Kraft Dinner new recipe

Nostalgia is a gold rush… and for good reason (Column)

In the age of novelty, brand history is one of marketing's greatest assets

“We may be through with the past, but the past isn’t through with us.” That ominous aphorism from PT Anderson’s film Magnolia may seem too gnomic for a topic like macaroni and cheese, but if it wasn’t haunting the nightmares of Kraft Heinz’s marketing team over the past year, I’d be surprised. How else to explain the astonishing decision not to announce they’d changed the recipe of everyone’s favourite comfort food until 50 million boxes had already been consumed? It’s pretty high-stakes for a company to keep a secret like that and, when it comes to a brand, the stakes don’t get much higher than its own history.

In the wake of this spring’s revelation, the Kraft Dinner story was widely reported as a New Coke disaster cleverly averted. Even Kraft Heinz themselves were a little smug about it. “We’d invite you to try it, but you already have,” gloated one U.S. ad, narrowly avoiding snatching defeat from the jaws of victory. They were proud they’d reformulated the product without materially changing the experience of eating it, and the public seemed to accept the more natural recipe, forgiving the mass gotcha. It all worked out, said the pundits, because KD still looked and tasted like KD.

Record excerpts
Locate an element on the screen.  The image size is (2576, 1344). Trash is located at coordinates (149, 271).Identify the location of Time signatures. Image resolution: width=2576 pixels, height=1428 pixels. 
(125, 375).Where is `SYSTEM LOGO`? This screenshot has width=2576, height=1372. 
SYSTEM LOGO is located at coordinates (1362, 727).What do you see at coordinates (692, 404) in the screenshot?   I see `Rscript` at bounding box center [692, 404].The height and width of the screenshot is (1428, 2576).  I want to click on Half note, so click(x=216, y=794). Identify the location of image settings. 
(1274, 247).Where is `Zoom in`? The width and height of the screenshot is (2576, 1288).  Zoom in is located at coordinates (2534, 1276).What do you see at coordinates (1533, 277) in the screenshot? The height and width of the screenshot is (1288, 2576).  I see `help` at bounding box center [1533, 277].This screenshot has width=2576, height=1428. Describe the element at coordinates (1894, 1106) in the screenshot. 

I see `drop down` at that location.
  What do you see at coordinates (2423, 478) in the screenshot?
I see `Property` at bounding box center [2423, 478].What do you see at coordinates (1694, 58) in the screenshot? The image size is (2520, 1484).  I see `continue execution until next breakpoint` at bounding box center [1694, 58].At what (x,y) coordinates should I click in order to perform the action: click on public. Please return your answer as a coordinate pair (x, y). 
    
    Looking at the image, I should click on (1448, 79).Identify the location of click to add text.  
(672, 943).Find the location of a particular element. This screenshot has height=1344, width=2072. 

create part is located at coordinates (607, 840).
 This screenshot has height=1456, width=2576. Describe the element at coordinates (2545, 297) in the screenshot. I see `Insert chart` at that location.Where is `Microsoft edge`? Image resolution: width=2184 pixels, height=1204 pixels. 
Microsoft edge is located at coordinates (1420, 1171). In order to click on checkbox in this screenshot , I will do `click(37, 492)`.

What you will do
1. According to the Kraft Dinner column, how many boxes had been consumed before Kraft Heinz announced the recipe change?
2. Please copy out the part of the Kraft Dinner column that opens with the words containing "In the age of" and closes with "its own history.".

Per-task outputs
1. 50 million boxes.

2.
In the age of novelty, brand history is one of marketing's greatest assets

“We may be through with the past, but the past isn’t through with us.” That ominous aphorism from PT Anderson’s film Magnolia may seem too gnomic for a topic like macaroni and cheese, but if it wasn’t haunting the nightmares of Kraft Heinz’s marketing team over the past year, I’d be surprised. How else to explain the astonishing decision not to announce they’d changed the recipe of everyone’s favourite comfort food until 50 million boxes had already been consumed? It’s pretty high-stakes for a company to keep a secret like that and, when it comes to a brand, the stakes don’t get much higher than its own history.